Sir Robin Andrew Wales is a Labour Party politician and current Mayor of the London Borough of Newham

Contents

[edit] Early life

Robin Wales was born in Kilmarnock, East Ayrshire, Scotland in 1955,[1] and was educated at the University of Glasgow where he read Chemistry and was chair of the Glasgow University Labour Club. He formerly worked at British Telecom.

[edit] Career

Having moved to London in 1978, Wales was a councillor from 1982 to 1986 and then from 1992 to 2002 in the London Borough of Newham. He was elected Mayor of Newham in 2002, after seven years as leader, the first Labour directly elected Mayor in the country. He was re-elected in 2006 and again in 2010 with an increased majority. The Labour politician was returned in the first count of the Newham mayoral vote in May 2010. He won a landslide victory that gave him a third straight term. He polled 64,748 votes, a majority of nearly 50,000 over the second-placed Tory candidate. Wales won 68.02%, up by 20.19% from the 2006 election.

Robin Wales was Chair of the Association of London Government from 2000 until the 2006 council elections when he was replaced by Conservative Merrick Cockell.

He currently sits on the London Organising Committee for the Olympic Games (LOCOG) for which he earned £8,000 in 2008/09 and £7,000 in 2009/10 as a non executive director.{www.london2012.com/publications/locog-annual-report-2009-10.php } Sir Robin also chairs the LOCOG remuneration committee, which ensures no conflict of interest is involved.

He was awarded a Knighthood in the 2000 Queen's Birthday Honours in recognition of his service to local government. He has two children.

[edit] Controversy

Sir Robin Wales was involved in a bitter battle with the Friends of Queens Market,[2] which represents the market traders at Queen's Market. The traders and residents were objecting to plans to demolish the market and replace it with a new market hall with 164 stalls and 6,374m2 of shop units, 350 homes, a new civic building and a library.[3] In May 2009, Mayor of London Boris Johnson overruled Sir Robin Wales' decision to build the 31 storey tower.[4]
Wales has attracted further controversy by being awarded a 4% pay rise taking his salary to £80,029, at a time when government has called for public sector wage restraints and job losses and pay freezes at Newham Council. Wales publicly stated that he would be giving the whole of his pay rise to charity (Mayor's consultation meetings October 2010).[citation needed]|However, Wales' pay has increased 40 per cent from £58,500 since 2002.[5] Newham Council defended this pay increase stating that it reflected the responsibilities of his position.[6]

It has also been reported that Wales will refuse to work alongside the first democratically-elected Mayor of Tower Hamlets, Lutfur Rahman.[7]
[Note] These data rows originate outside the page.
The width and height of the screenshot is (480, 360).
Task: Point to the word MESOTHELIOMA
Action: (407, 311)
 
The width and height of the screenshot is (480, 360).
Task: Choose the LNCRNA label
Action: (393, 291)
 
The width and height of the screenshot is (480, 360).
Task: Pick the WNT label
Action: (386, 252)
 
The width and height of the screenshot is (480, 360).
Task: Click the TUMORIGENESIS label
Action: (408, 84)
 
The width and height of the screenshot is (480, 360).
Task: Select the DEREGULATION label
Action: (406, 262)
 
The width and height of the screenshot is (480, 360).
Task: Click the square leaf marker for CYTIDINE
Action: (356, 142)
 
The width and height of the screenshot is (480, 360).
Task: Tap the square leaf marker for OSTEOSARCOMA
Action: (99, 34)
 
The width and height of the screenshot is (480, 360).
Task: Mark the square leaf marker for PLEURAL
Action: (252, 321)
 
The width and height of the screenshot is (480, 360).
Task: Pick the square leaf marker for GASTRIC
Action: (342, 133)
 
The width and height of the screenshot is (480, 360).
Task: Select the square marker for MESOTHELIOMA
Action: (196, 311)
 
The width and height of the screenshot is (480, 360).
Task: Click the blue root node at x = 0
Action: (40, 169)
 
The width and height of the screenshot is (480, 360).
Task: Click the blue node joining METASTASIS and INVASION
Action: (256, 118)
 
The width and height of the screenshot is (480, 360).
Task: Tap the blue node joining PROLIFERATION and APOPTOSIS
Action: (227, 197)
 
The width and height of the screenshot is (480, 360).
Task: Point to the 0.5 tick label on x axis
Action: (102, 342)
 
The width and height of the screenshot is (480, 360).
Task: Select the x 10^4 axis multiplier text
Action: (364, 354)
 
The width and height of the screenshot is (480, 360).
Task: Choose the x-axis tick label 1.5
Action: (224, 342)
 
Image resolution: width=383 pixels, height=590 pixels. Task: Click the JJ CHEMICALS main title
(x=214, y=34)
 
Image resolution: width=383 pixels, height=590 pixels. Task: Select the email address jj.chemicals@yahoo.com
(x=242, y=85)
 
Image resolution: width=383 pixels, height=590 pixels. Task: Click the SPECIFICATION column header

As Mayor, Wales' Newham Council have come under heavy criticism for their £111m project to relocate council offices in a single Newham Dockside block, including £18.7m of design and refurbishment costs. An investigation by the BBC found this to include at least 5 items of designer lighting each costing over £1,800. Revelations have angered local residents in what continues to be one of the poorest boroughs on the UK.